- [RAW DATA]:
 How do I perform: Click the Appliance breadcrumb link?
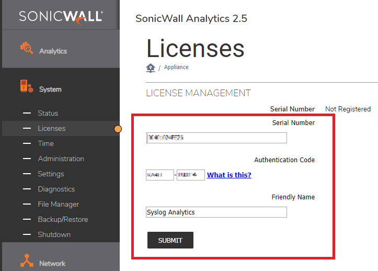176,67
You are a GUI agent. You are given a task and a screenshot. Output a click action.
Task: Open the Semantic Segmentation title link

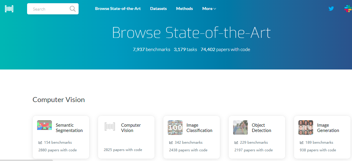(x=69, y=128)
...
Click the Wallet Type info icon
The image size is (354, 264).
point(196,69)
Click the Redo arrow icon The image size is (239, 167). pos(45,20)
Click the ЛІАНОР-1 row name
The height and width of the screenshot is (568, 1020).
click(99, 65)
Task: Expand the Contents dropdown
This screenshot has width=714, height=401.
---
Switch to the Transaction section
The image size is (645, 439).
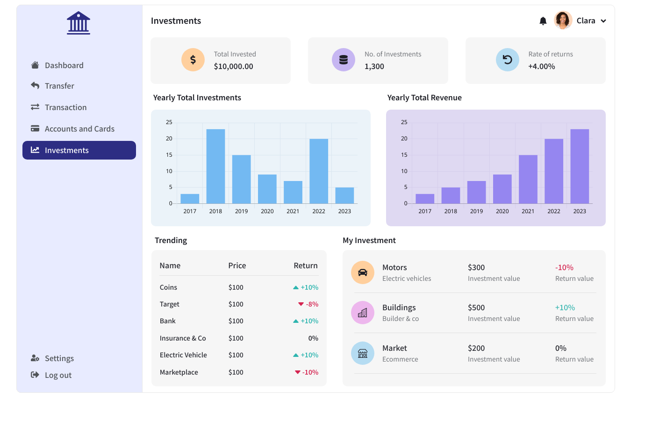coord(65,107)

- [WHAT TO WORK ON]: In the data above, which lines lie between the line with "Task: Expand the Contents dropdown" and the line with "This screenshot has width=714, height=401.", inclusive? Print those lines exactly and nothing else.

- [ANSWER BOX]:
Task: Expand the Contents dropdown
This screenshot has width=714, height=401.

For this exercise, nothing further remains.